BEGIN Dataset extract

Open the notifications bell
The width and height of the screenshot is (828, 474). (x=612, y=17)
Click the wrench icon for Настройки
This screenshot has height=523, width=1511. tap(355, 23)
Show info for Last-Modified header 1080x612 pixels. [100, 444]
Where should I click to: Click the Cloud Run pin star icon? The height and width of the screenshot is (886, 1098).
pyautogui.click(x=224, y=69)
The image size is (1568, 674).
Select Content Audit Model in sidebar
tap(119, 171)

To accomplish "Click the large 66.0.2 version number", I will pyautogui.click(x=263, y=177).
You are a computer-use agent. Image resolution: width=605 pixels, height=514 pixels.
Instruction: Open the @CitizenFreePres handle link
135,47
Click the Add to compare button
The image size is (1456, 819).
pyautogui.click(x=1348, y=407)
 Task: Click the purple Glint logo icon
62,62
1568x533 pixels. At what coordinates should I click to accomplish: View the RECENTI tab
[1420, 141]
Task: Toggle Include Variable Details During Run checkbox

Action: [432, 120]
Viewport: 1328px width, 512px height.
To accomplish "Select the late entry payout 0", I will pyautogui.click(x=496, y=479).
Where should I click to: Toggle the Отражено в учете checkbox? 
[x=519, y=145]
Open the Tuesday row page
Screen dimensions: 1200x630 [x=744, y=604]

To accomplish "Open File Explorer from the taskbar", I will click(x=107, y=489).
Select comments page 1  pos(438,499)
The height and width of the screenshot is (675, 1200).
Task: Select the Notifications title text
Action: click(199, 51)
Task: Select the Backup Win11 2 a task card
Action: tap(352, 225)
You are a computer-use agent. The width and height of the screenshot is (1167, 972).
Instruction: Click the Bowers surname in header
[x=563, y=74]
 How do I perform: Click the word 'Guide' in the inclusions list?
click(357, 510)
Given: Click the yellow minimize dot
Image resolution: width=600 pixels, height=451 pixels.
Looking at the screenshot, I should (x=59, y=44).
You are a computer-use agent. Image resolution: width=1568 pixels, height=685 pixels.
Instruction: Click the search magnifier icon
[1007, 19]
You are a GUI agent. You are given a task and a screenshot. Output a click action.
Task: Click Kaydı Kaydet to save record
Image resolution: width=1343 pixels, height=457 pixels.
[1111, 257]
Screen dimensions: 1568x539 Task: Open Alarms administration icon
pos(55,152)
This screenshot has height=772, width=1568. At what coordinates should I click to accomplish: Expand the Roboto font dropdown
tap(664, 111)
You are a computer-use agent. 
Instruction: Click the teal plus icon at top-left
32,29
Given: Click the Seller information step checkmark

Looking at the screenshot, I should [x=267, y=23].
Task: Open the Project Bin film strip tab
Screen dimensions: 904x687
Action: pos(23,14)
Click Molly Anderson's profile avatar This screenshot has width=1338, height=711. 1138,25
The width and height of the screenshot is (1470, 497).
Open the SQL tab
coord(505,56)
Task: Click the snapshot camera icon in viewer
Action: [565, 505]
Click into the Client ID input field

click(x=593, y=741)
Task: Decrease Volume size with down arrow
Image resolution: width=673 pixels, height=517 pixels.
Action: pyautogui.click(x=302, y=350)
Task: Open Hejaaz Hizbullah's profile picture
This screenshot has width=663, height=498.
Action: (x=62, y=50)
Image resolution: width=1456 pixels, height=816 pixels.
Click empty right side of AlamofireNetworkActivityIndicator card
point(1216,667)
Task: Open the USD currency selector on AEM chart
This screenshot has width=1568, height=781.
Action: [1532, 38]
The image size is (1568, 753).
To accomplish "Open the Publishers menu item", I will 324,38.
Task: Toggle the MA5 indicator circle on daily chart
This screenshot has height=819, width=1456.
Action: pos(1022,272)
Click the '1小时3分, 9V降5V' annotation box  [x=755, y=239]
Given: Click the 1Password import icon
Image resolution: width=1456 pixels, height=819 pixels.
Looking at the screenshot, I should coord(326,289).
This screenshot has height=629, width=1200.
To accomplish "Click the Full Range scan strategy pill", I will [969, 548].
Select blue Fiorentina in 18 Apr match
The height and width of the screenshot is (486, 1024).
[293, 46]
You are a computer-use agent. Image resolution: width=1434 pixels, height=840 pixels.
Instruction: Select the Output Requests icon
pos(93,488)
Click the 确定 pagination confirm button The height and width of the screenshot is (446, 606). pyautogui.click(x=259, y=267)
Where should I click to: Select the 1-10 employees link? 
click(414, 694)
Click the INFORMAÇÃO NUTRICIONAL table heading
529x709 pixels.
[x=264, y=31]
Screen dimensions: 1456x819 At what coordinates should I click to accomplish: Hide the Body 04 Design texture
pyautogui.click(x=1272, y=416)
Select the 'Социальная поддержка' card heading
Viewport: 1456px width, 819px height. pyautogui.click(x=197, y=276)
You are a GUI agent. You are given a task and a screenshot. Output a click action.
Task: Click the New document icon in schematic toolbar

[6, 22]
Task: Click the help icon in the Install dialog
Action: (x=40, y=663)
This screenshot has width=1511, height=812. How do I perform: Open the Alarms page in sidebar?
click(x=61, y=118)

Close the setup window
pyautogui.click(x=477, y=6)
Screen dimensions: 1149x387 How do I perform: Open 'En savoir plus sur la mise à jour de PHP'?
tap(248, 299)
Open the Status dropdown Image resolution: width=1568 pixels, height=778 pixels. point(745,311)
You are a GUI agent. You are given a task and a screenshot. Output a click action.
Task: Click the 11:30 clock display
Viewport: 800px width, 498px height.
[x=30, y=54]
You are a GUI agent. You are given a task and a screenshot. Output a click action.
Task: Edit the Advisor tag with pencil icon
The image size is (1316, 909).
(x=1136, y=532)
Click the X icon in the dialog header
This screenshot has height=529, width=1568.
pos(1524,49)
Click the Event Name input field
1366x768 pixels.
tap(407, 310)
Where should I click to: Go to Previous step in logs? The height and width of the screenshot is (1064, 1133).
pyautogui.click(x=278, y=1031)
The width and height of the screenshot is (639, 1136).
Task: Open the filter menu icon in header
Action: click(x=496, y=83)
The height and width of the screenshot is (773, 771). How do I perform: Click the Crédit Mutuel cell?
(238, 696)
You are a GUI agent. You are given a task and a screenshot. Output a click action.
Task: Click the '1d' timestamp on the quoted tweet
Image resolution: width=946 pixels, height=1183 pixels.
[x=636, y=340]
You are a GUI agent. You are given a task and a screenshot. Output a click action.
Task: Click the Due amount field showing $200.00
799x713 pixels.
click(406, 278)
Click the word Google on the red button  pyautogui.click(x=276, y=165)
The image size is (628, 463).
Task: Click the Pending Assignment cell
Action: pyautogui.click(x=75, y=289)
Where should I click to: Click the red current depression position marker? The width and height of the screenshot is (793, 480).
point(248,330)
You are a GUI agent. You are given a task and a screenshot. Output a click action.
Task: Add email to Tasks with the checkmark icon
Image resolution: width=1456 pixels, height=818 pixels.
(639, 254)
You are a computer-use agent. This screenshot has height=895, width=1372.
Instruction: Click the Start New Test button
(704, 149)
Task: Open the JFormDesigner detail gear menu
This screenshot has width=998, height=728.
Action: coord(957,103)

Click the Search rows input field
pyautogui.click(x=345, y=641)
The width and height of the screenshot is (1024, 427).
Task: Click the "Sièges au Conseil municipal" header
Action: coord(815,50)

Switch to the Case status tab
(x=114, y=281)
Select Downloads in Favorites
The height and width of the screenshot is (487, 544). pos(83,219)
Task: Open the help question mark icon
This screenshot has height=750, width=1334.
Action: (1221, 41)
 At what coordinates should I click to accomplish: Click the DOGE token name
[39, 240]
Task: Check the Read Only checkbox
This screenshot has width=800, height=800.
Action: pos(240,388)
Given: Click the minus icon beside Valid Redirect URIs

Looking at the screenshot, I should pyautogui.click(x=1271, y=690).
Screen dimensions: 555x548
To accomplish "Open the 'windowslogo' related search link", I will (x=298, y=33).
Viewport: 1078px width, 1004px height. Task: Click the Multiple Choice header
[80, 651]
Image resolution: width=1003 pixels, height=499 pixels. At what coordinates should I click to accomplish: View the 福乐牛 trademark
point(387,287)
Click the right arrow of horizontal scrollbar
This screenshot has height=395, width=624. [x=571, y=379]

END Dataset extract

Problem details = Extract each line of the rows above that contains the word "step".

Written solution =
Given: Click the Seller information step checkmark
Where should I click to: Go to Previous step in logs? The height and width of the screenshot is (1064, 1133).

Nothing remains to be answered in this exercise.